▸ Vorliegender Text
━━━━━━
18.01.2022 / Lavon Marozau

Zur Erinnerung: Am 9. August 2020 fanden Präsidentschaftswahlen in Belarus statt. Der Beginn des Wahlkampfs war von Verhaftungen von Oppositionskandidaten und ihren Anhänger*innen geprägt. Nachdem die Proteste gegen die Wahlfälschungen im ganzen Land begonnen hatten, wurden Zehntausende von Menschen ohne Gerichtsverfahren verhaftet, Hunderte wurden gefoltert, etwa zehn Menschen verloren ihr Leben auf der Straße, im Gefängnis oder sogar im Krankenhaus. Hunderten von unabhängigen Organisationen wurde die Registrierung in Belarus entzogen, und verschiedenen Quellen zufolge befanden sich im vergangenen Jahr mindestens 50.000 Menschen im Exil.

Lavon Marozau, Menschenrechtsanwalt und Internationaler Sekretär des Belarusischen Nationalen Jugendrates RADA, hat mit der jungen belarusischen Aktivistin Darja Rublewskaja über die Rolle der Student*innen und ihre persönliche Beteiligung an den Ereignissen in Belarus gesprochen. Darja ist Menschenrechtsanwältin des Menschenrechtszentrums "Viasna", Sekretärin für Außenbeziehungen des BSA (Verband belarusischer Studenten) und Vertreterin des Belarusischen Nationalen Jugendrats RADA. Das Interview ist der Auftakt zu einer Serie von Interviews in den kommenden Wochen und Monaten.

„Die belarusische Jugend kämpft heute um das, was die europäische Jugend im letzten Jahrhundert bekommen hat“

Lavon Marozau: Erzähl uns, wie es war, als du in Belarus Aktivistin warst? Was hast du getan, wie unterschieden sich die Bedingungen von denen in Europa, und was war das Besondere an der belarusischen Jugend?

Darja Rublewskaja: Vor 2020 war Aktivismus in Weißrussland wie ein Jenga-Spiel: Man zieht langsam und vorsichtig das, was man braucht, aus dem klobigen System heraus und hofft, dass es nicht klappert. Damals war es wichtig, nach Wegen zu suchen, um junge Menschen in das öffentliche Leben einzubinden, auch wenn die Gesellschaft null politisiert war, ebenso wie das Verständnis für die Bedeutung von Selbstverwaltung, demokratischen Werten und der Teilnahme am staatlichen Leben. Wir mischten Advocacy-Kampagnen mit öffentlichkeitswirksamen Jugendfestivals, öffentlichkeitswirksamen (aber harmlosen) Aktionen und Bildungsprogrammen. Der Schwerpunkt lag darauf, junge Menschen in die Gesellschaft und Studenten in die Verwaltung ihrer Universitäten einzubinden. Von großen Protestaktionen an den Universitäten haben wir damals nicht einmal geträumt; wir waren realistisch und haben mit dem gearbeitet, was wir hatten.
━━━━━━
▸ Bereitgestellte Daten
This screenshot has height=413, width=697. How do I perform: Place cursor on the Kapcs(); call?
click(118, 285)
━━━━━━
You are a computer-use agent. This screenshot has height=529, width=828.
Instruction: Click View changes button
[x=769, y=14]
━━━━━━
▸ Aufgaben
1/ Gib aus dem Text über den Aktivismus in Belarus den Abschnitt wörtlich wieder, der bei „Zur Erinnerung: Am“ beginnt und bei „Menschen im Exil.“ endet.
2/ Schreibe den Text über den Aktivismus in Belarus nach seinem letzten Satz weiter.
Die Daten werden hier nicht benötigt.

▸ Antworten je Aufgabe
1/
Zur Erinnerung: Am 9. August 2020 fanden Präsidentschaftswahlen in Belarus statt. Der Beginn des Wahlkampfs war von Verhaftungen von Oppositionskandidaten und ihren Anhänger*innen geprägt. Nachdem die Proteste gegen die Wahlfälschungen im ganzen Land begonnen hatten, wurden Zehntausende von Menschen ohne Gerichtsverfahren verhaftet, Hunderte wurden gefoltert, etwa zehn Menschen verloren ihr Leben auf der Straße, im Gefängnis oder sogar im Krankenhaus. Hunderten von unabhängigen Organisationen wurde die Registrierung in Belarus entzogen, und verschiedenen Quellen zufolge befanden sich im vergangenen Jahr mindestens 50.000 Menschen im Exil.

2/
Unsere Jugend unterschied sich – und unterscheidet sich auch heute noch – in mehrfacher Hinsicht von der europäischen Jugend: der Kontext des Aufwachsens und der Reifung, des Nachfragens und der Entpolitisierung. Wir wuchsen in einem post-sowjetischen Umfeld auf, belastet von den Versuchen einer bequemen Demokratie, mit Kontrolle auf allen Ebenen der Erziehung und Repression für unabhängige Aktivitäten. Die europäische Jugend hat ganz andere Probleme und Wünsche, denn sie kümmert sich zumindest nicht um die Möglichkeit, in der Universität verhaftet zu werden, weil sie einen Aufkleber auf ihr Laptop geklebt hat. Die belarusische Jugend kämpft heute um das, was die europäische Jugend im letzten Jahrhundert bekommen hat. Eine der vorrangigen Aufgaben des ukrainischen Nationalen Jugendrats ist es beispielsweise, das Wahlalter auf 16 Jahre zu senken. In Belarus dagegen befinden wir uns immer noch in der Phase des Kampfes für einfache, menschliche und demokratische Wahlen.

„Ich fotografierte Blutergüsse, Brüche, Verrenkungen und andere Verletzungen“

Lavon Marozau: Welche Rolle haben die belarusische Jugend, die Student*innen bei den Protesten gespielt? Waren sie die Haupttriebkraft der Proteste, oder folgten sie eher den anderen?

Darja Rublewskaja: Dazu muss man wissen, dass die Student*innen neben der "allgemeinen" Revolution auch ihre eigene, studentische Revolution an den Universitäten in Gang setzten. Die Student*innen nahmen an thematischen Samstagsmärschen teil, marschierten in Studentenblöcken auf Sonntagsmärschen mit den allgemeinen Forderungen der belarusischen Gesellschaft – die Aufhebung der Wahlergebnisse, das Ende der Gewalt und die Freilassung der politischen Gefangenen, neue demokratische Wahlen –, führten aber auch lokale studentische Protestaktionen an den Universitäten durch. Es zeigte sich, dass sie mit anderen mitgingen und zugleich der Motor ihrer eigenen Revolution waren.

In ihrer Gesamtheit waren die Student*innen die soziale Gruppe, die sich an den Slogan "jeden Tag" hielt und ohne Unterbrechung an Feiertagen und Wochenenden protestierte. Die Studenten inspirierten viele mit ihrer Impulsivität, ihrer Kühnheit, ihrem Mut und ihrer Kreativität. Wir sind zusammen mit älteren Menschen und Frauen auf die Straße gegangen, haben Solidaritätsaktionen mit den Fabrikarbeitern durchgeführt und unterstützen immer noch fast alle Unternehmungen der politischen Akteure.

Lavon Marozau: Was hast du direkt während der Proteste gemacht? Warum musstest du das Land verlassen?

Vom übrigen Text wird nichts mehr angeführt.